Die Polizei sieht das anders: „Die Polizei Dortmund ist verpflichtet, gesetzliche Normen und rechtsstaatliche Prinzipien einzuhalten. (…) Nach dem Gleichheitsprinzip ist jeder Einzelfall als solcher zu prüfen. Hier sind Grundrechte wie die Meinungs- und Pressefreiheit natürlich elementar, deshalb ergeht ein Durchsuchungsbeschluss wie erwähnt auch durch ein ordentliches Gericht“, hieß es in einer Stellungnahme auf Anfrage von Nordstadtblogger.
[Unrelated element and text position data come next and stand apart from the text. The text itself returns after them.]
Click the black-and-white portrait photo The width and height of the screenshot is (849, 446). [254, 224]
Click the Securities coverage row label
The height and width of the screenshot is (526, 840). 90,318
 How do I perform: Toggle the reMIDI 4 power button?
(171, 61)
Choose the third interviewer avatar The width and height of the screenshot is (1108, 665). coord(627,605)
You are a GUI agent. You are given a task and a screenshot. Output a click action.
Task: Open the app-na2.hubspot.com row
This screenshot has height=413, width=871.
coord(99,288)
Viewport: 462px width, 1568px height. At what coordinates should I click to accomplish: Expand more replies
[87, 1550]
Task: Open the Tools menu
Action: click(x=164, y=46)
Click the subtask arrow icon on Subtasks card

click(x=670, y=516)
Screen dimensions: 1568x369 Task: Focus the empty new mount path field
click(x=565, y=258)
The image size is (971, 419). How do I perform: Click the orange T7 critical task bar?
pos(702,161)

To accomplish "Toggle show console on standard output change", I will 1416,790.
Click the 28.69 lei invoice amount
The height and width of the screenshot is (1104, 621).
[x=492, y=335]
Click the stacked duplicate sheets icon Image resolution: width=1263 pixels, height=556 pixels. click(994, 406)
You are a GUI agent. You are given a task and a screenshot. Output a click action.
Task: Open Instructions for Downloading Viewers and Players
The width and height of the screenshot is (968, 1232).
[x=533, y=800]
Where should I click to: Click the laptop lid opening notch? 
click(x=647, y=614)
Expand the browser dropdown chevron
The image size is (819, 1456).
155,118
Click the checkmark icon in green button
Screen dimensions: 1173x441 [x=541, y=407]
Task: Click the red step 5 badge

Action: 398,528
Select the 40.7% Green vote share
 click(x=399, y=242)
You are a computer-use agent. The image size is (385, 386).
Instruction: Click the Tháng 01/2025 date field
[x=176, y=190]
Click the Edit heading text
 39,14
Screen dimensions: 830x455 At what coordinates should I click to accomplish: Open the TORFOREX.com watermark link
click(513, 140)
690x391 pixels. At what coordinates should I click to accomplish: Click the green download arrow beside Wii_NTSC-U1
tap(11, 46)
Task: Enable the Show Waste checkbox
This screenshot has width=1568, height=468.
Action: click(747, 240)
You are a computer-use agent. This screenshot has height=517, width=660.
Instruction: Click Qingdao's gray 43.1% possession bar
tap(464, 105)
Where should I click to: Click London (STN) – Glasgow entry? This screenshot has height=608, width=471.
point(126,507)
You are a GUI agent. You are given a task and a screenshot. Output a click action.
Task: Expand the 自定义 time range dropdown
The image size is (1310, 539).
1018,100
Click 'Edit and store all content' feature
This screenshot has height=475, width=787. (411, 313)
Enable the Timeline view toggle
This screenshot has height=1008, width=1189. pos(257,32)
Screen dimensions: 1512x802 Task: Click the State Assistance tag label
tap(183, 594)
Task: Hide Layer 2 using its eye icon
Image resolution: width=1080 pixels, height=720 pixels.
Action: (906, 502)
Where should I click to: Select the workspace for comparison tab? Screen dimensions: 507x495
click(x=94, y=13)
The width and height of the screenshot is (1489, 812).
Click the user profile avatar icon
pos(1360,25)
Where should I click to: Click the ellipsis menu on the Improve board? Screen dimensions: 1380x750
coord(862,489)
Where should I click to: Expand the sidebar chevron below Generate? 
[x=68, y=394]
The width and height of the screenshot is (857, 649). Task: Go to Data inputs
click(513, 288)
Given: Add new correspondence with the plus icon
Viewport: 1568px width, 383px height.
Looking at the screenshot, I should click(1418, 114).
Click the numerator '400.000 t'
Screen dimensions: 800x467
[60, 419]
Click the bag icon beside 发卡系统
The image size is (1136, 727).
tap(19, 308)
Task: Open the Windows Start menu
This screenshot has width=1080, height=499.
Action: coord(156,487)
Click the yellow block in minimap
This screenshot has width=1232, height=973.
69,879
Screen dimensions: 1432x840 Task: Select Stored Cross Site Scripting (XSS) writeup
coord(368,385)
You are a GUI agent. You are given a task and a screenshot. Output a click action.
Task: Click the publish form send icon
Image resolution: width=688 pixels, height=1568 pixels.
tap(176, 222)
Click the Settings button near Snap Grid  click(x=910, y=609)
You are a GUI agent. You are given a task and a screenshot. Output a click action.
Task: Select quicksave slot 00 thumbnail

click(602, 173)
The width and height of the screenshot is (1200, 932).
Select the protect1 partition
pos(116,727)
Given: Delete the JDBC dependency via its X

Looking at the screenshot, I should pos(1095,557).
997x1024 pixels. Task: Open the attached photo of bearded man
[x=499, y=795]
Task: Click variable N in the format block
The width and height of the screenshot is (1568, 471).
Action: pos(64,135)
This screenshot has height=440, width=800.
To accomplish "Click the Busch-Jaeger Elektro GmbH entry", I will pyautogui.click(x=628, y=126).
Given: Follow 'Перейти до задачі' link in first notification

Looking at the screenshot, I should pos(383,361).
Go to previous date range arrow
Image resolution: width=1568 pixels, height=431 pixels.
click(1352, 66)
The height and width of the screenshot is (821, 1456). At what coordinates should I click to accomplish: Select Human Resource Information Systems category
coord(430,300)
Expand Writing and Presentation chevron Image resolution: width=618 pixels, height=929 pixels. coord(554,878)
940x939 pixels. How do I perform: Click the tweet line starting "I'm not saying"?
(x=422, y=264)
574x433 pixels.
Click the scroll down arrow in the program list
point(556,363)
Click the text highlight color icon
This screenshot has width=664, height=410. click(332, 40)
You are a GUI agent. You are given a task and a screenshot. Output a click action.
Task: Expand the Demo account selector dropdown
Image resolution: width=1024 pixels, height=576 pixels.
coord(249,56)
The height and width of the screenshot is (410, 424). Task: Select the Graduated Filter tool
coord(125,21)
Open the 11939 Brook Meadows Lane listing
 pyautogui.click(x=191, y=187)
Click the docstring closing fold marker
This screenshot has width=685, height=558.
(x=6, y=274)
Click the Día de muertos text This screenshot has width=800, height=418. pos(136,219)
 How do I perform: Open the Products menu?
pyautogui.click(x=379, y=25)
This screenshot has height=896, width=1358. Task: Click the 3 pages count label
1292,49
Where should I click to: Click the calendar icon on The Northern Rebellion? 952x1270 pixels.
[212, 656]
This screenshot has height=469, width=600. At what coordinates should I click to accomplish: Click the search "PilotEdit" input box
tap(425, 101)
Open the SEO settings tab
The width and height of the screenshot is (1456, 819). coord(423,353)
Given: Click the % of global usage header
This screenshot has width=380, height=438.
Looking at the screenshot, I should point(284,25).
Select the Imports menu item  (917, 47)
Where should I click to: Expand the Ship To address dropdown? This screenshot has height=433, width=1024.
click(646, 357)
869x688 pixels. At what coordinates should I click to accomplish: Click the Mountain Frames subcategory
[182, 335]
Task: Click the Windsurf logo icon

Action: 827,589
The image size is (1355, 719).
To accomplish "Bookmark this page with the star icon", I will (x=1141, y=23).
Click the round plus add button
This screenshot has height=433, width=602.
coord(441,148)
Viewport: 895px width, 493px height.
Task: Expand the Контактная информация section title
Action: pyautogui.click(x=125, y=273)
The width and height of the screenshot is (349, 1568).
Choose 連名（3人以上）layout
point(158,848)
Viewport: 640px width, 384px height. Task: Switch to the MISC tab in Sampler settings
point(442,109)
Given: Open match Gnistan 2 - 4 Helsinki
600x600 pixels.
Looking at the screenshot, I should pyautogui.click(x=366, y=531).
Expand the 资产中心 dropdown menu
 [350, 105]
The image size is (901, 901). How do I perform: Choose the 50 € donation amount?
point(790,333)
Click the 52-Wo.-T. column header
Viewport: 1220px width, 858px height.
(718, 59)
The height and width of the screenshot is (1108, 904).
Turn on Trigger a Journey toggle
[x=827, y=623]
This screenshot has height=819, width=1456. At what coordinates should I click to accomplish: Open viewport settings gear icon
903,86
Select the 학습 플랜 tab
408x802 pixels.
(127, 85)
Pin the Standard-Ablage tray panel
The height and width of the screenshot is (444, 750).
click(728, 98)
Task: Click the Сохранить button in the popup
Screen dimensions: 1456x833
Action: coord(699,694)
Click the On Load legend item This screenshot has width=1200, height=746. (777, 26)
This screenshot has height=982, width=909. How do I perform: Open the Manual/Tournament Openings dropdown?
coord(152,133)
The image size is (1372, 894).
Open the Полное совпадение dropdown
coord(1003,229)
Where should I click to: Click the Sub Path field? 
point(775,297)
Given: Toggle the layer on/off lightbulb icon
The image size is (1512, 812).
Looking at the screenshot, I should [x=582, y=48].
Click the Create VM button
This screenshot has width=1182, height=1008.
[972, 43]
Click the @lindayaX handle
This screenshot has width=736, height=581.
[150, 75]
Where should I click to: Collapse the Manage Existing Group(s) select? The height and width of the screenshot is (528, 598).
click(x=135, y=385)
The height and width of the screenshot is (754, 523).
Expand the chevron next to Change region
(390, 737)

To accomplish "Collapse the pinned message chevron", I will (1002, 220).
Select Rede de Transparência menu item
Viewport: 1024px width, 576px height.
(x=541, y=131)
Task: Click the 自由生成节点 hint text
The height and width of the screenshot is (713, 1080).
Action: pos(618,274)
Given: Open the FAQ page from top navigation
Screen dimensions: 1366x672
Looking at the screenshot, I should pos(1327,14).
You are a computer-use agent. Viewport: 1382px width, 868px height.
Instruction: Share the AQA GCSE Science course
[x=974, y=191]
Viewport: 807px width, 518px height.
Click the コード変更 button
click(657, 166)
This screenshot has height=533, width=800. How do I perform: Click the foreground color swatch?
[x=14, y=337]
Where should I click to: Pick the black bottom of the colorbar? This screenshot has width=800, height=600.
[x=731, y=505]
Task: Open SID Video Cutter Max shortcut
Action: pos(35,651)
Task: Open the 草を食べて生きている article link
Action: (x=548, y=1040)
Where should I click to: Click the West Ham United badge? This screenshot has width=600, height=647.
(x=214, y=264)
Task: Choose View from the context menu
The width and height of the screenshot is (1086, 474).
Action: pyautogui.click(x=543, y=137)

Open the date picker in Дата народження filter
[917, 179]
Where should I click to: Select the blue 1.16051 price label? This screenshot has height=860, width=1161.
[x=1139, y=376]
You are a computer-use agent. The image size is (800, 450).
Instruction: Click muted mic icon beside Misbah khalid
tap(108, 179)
Nach Festnahme von Reportern: Pressefreiheit in Gefahr?
Ver.di fordert, den Fall eingehend aufzuklären und bezweifelt, dass das Vorgehen verhältnismäßig war. „Die Pressefreiheit ist ein unermesslich hohes Gut für unsere Demokratie, dessen Schutz immer mit in die Wahl von Maßnahmen einfließen muss“, erklärte Christof Büttner, zuständig für die Fachgruppe Medien in ver.di NRW.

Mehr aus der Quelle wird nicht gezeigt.